### [Task to carry out]
The lines from the one containing "This screenshot has width=507, height=286." through the last line below, both ends included, must be reproduced exactly, with no pictures.

### [Excerpted data]
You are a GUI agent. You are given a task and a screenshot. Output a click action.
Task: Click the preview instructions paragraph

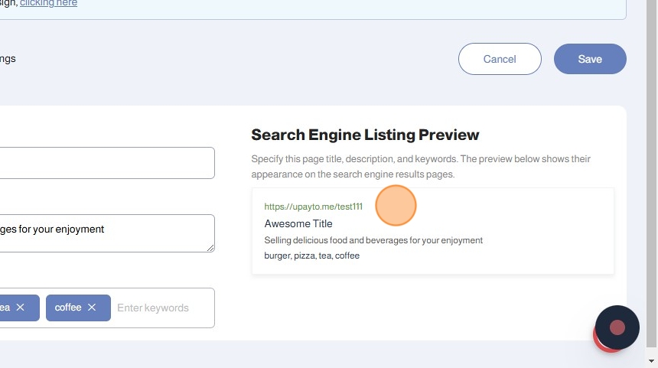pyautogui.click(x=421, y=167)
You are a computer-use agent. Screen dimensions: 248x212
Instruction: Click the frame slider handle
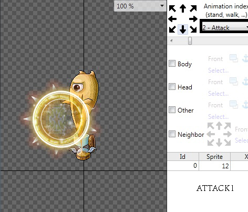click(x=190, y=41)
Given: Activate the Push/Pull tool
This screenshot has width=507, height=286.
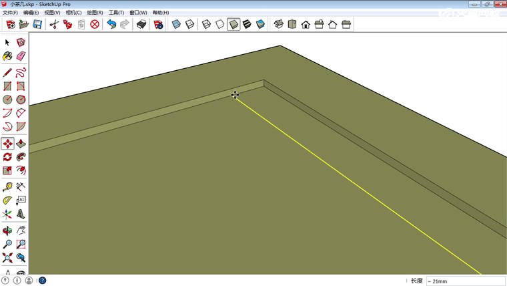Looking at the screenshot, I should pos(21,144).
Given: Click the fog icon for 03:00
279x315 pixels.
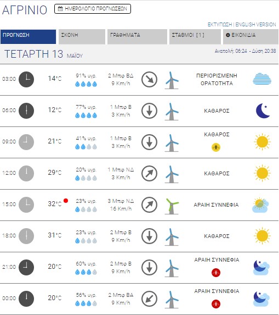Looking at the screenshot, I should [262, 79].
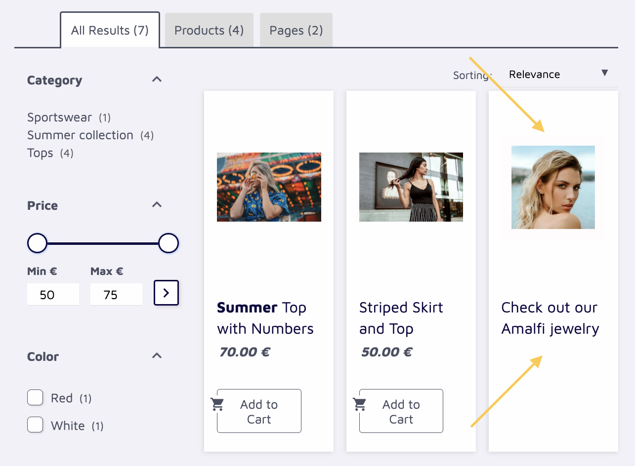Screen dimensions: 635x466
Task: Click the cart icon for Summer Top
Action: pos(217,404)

### [Expected answer]
This screenshot has width=507, height=286.
Looking at the screenshot, I should pos(21,144).
Given: Click the fog icon for 03:00
279x315 pixels.
Looking at the screenshot, I should [262, 79].
Screen dimensions: 635x466
Task: Click the cart icon for Summer Top
Action: pos(217,404)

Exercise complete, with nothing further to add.